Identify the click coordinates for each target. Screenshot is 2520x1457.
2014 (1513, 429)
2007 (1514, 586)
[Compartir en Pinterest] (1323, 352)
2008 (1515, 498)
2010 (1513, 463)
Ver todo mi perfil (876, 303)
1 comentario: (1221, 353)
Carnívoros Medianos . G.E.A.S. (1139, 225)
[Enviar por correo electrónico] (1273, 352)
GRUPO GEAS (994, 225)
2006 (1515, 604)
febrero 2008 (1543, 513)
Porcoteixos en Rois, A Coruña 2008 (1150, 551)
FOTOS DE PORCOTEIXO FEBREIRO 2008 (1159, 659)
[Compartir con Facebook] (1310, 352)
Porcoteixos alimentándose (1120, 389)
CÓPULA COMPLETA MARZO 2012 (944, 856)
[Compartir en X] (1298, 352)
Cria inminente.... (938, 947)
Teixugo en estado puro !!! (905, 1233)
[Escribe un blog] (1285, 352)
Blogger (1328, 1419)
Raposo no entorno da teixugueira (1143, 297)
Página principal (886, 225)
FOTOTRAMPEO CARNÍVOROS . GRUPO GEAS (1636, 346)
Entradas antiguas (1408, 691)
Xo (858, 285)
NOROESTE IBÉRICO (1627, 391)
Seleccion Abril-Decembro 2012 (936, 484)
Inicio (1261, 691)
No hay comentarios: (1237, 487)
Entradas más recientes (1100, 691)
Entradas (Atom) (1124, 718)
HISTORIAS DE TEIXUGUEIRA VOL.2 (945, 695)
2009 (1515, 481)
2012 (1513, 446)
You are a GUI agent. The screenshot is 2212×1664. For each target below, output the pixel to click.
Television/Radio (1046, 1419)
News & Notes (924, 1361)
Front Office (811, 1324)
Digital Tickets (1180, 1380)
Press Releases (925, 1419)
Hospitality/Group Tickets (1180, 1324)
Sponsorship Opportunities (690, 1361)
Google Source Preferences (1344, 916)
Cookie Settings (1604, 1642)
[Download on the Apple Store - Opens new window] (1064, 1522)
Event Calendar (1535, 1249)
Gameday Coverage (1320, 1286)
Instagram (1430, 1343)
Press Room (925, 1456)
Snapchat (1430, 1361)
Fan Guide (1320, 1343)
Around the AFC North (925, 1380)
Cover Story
+ + +
§ TO DO
Exact copies of the lines from the one containing "Cookie Settings (1604, 1642)" through the final line of the records are all the answer should hold.

§ ANSWER TO THE PROBLEM
Cookie Settings (1604, 1642)
[Download on the Apple Store - Opens new window] (1064, 1522)
Event Calendar (1535, 1249)
Gameday Coverage (1320, 1286)
Instagram (1430, 1343)
Press Room (925, 1456)
Snapchat (1430, 1361)
Fan Guide (1320, 1343)
Around the AFC North (925, 1380)
Cover Story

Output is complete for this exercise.